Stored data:
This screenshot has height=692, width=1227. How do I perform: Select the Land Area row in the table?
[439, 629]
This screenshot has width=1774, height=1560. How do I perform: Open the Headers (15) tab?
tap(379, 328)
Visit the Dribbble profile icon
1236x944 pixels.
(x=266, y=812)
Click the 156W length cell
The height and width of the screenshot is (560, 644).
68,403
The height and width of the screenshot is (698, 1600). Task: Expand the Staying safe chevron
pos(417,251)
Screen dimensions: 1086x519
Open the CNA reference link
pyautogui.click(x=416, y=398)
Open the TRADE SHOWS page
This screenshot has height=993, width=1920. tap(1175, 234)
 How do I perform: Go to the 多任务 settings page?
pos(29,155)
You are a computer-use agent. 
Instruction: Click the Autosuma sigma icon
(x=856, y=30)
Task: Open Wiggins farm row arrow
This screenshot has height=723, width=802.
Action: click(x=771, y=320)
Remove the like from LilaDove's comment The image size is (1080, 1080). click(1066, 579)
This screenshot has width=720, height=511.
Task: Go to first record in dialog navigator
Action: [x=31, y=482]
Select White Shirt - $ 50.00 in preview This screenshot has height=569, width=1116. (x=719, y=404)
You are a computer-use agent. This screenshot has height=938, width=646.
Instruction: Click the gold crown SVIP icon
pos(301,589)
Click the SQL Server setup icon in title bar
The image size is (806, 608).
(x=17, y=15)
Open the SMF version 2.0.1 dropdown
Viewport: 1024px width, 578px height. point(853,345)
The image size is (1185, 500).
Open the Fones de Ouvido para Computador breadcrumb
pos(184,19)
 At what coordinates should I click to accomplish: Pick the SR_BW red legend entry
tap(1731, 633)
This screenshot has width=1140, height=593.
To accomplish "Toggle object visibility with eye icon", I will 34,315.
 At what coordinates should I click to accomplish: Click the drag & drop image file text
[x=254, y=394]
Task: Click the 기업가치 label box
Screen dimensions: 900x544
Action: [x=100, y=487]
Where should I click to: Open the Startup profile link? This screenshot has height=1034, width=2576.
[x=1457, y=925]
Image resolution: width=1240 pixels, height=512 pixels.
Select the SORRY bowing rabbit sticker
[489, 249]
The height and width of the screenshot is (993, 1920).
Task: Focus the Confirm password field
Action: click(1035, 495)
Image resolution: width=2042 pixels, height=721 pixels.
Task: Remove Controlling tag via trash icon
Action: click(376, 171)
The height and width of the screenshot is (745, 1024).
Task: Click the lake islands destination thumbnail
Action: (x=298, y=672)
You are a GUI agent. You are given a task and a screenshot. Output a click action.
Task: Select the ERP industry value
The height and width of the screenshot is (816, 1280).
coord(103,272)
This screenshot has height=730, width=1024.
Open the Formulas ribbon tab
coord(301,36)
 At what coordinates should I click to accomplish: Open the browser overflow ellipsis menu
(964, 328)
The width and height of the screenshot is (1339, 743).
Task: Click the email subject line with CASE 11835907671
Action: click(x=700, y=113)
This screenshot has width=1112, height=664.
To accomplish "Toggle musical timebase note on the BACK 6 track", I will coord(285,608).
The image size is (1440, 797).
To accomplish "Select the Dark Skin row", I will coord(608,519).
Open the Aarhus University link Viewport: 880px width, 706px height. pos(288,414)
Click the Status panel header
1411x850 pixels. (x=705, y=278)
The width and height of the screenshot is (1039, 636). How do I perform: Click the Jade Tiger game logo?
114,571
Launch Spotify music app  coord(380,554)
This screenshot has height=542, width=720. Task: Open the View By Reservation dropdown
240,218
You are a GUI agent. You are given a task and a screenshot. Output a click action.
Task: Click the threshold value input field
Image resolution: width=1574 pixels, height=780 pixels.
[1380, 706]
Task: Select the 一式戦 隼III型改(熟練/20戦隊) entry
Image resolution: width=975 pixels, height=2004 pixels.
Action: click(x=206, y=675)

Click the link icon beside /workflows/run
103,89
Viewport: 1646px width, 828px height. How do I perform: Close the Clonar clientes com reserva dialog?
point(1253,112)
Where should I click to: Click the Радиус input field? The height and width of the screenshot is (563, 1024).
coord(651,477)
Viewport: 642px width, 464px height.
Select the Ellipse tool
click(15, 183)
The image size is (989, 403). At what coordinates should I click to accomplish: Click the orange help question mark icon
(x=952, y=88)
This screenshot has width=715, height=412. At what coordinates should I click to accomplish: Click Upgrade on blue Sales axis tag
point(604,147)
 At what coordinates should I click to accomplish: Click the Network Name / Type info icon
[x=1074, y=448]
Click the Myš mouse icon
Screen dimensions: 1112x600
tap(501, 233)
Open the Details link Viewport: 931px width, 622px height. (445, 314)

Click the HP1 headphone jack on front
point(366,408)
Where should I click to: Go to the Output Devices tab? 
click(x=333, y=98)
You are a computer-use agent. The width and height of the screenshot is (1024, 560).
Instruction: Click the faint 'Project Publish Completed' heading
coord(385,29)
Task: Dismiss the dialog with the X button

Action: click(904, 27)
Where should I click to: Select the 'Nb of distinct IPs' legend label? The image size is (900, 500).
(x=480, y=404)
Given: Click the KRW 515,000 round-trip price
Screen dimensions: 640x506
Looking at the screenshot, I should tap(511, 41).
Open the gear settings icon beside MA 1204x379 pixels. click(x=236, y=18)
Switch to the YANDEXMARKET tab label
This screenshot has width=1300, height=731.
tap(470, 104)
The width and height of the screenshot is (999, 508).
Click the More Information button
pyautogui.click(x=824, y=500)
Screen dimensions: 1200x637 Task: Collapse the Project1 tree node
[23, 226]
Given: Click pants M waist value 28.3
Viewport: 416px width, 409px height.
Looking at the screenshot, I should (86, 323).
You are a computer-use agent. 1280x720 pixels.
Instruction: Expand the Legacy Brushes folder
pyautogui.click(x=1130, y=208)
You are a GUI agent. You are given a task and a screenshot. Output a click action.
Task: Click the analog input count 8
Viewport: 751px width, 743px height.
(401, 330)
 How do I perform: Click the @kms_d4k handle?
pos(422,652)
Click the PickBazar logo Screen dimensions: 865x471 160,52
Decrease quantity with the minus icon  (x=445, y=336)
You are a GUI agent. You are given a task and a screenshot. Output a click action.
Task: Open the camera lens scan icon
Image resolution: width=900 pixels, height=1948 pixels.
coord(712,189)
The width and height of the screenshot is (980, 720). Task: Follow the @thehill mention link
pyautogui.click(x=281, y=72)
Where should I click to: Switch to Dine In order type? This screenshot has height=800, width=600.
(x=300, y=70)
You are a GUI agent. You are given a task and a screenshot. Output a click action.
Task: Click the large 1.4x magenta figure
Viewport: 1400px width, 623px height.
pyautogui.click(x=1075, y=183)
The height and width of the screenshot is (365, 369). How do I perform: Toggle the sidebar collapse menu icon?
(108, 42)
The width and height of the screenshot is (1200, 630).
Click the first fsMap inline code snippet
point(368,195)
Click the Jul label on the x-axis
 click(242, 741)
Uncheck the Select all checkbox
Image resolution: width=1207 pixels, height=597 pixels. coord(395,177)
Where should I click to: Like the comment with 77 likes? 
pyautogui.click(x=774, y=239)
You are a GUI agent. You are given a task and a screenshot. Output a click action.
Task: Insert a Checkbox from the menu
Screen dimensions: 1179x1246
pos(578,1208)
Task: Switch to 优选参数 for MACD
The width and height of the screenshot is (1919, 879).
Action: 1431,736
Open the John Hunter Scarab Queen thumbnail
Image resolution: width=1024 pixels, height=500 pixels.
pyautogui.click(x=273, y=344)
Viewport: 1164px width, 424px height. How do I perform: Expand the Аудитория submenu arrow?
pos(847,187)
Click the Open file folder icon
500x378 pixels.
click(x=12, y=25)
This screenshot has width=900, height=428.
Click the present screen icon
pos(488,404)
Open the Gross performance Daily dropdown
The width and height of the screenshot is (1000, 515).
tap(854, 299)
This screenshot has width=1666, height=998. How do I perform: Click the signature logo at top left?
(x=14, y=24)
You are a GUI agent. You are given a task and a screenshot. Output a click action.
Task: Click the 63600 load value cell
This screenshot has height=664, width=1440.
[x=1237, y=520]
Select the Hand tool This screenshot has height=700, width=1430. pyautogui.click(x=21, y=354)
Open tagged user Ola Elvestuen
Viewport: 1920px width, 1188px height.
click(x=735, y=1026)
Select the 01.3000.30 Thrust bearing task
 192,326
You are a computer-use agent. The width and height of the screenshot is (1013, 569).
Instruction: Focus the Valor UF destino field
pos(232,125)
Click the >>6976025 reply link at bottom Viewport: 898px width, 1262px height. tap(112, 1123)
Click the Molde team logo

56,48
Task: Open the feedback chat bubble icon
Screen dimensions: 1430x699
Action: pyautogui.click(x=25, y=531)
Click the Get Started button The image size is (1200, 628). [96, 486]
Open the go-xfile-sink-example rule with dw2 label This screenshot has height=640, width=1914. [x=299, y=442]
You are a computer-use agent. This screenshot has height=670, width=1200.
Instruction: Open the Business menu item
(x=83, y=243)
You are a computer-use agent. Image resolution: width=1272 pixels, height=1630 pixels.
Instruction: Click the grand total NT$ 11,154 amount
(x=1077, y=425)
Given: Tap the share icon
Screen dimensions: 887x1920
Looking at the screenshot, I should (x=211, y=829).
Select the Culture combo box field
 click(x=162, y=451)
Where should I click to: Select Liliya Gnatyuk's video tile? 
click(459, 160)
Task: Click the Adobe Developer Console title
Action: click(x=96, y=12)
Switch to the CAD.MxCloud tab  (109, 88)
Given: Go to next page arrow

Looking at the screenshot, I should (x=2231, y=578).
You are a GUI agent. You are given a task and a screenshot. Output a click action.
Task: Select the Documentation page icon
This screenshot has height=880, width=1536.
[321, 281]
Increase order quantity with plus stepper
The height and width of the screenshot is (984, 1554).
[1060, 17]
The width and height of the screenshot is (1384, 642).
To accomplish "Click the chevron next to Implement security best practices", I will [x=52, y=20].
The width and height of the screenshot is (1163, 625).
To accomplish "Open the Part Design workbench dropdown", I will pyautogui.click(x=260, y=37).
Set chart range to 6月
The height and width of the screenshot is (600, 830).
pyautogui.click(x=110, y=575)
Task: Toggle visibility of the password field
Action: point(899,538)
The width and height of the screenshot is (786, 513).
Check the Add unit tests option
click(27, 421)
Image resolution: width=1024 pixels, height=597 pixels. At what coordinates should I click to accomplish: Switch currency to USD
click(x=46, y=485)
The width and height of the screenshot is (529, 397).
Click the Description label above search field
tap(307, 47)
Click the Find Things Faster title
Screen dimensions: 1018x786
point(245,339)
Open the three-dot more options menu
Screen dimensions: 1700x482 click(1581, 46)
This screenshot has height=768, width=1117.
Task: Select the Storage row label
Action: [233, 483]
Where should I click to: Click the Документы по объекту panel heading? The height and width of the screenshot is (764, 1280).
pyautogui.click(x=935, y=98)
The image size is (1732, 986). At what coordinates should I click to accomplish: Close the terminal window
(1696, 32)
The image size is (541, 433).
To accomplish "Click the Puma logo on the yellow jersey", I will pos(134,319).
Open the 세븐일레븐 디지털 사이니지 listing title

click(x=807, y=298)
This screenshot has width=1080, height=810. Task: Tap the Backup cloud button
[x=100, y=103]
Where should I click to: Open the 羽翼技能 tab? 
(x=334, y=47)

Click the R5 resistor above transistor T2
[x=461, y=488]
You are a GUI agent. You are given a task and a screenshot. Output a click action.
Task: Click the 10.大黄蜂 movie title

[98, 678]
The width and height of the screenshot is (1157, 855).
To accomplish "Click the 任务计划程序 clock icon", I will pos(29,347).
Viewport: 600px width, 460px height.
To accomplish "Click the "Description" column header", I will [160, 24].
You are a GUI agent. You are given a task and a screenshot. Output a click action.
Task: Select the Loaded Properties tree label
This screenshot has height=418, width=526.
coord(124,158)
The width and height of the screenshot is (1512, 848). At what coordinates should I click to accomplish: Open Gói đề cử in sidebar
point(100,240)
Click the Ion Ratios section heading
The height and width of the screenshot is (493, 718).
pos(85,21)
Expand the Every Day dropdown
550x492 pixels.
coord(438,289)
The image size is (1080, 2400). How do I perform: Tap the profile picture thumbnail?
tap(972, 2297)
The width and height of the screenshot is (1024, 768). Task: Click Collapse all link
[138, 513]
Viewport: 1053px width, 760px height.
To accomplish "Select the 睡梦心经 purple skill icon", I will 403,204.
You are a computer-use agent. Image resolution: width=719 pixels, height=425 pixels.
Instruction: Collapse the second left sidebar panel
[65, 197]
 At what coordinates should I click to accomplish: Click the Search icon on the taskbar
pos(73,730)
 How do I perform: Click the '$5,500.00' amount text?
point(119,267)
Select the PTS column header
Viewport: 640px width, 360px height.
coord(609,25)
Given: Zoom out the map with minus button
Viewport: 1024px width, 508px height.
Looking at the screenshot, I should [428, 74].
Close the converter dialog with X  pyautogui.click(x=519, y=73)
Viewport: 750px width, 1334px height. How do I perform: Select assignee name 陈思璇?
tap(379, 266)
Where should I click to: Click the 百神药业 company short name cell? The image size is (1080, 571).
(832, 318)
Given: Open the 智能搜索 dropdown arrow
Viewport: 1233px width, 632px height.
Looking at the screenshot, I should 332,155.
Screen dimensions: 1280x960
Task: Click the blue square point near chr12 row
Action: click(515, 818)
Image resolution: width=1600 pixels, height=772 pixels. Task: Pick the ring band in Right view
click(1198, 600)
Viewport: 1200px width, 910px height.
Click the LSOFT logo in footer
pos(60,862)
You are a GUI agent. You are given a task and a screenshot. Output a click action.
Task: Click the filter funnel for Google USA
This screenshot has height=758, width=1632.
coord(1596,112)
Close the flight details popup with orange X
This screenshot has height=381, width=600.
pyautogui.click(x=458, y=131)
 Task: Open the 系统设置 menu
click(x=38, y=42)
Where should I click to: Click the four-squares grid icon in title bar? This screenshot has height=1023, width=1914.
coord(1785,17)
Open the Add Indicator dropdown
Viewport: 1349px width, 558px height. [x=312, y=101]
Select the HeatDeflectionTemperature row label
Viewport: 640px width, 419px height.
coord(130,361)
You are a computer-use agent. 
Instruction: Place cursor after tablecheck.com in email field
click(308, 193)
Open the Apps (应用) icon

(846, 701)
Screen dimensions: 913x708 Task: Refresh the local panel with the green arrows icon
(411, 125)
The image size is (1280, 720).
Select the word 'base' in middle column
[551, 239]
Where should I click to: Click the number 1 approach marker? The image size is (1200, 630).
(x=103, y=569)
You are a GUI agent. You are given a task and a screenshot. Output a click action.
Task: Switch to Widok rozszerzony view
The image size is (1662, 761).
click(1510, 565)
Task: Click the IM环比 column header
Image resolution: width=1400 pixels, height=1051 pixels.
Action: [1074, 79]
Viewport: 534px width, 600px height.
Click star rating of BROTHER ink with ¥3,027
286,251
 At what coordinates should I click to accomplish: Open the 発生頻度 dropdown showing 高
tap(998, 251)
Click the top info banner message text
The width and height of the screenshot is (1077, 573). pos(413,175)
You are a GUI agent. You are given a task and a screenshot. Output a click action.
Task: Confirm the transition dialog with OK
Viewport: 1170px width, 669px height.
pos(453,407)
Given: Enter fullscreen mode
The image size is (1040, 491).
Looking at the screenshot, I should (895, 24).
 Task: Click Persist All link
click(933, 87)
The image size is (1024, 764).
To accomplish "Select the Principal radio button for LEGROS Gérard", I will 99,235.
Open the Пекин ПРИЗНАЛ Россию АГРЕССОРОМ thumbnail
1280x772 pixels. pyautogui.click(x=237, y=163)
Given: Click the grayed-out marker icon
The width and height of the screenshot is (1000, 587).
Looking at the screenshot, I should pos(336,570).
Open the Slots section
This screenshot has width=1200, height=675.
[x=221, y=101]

• **What to produce**:
Filter the lines above so that only those with the string "value" remain, then copy them.

• **Solution to this exercise**:
Task: Select the ERP industry value
Task: Click the threshold value input field
Given: Click pants M waist value 28.3
Task: Click the 63600 load value cell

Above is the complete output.